All the background information fleshing out Myer's psyche is fascinating. But he's not the kind of devious killer that you can follow and wonder when he's going to slip up and get caught. He's a killing machine. Zombie takes great pains to show several gruesome kills, but they lack suspense for several reasons. During his first rampage as a child, the film dips into torture porn territory because we know Michael is going to kill these people, so making us sit and watch is no better than a snuff film. Let's get a thrill out of Michael hacking up sleaze balls. Then for his second rampage after escaping, Zombie rushes to the kills, providing this section of film with none of the gut wrenching suspense that made the original so scary. Zombie shows Michael stalking the girls, where as Carpenter kept us in fear of where he might be lurking. Additionally, Zombie has switched the point of view to Michael, ridding us of our identification with Laurie and her friends. Once Michael's mom, who gives us an in to care for the killer, is gone, the film's emotional pull is gone as well.
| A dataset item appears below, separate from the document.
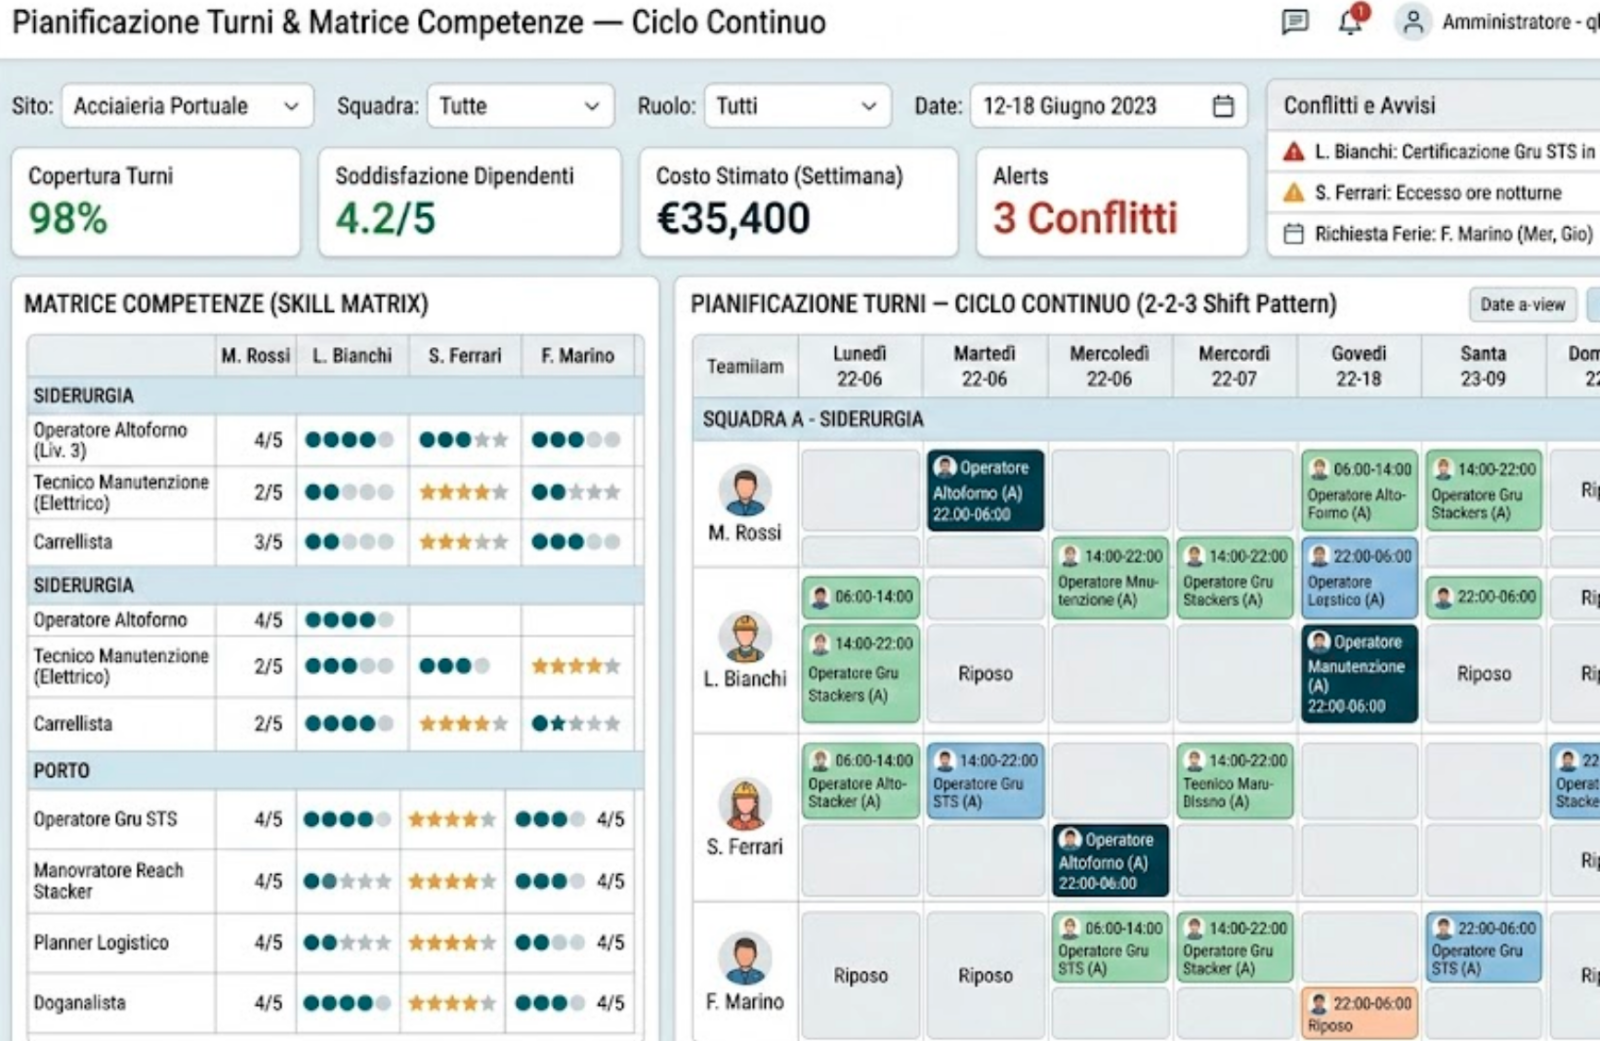Screen dimensions: 1600x1041
Task: Click the administrator profile avatar icon
Action: (1414, 24)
As remakes of classics go this is an honorable effort. In comparing the two films one sees a lesson is both direction and writing. The original was a director's film. Carpenter's patient style builds dread and created one of the scariest films ever made out of a relatively simple idea. Zombie's more psychological approach is intriguing in an intellectual way, but not nearly as exciting, and at its worst it turns into a geek show. While I've heard the director's cut solves some of these problems, I doubt it solves them all. Zombie ends his film with a very interesting moment with Laurie. Once again he goes into the minds of his characters. Too bad he waits to the last moment to go inside the mind of someone we can relate to.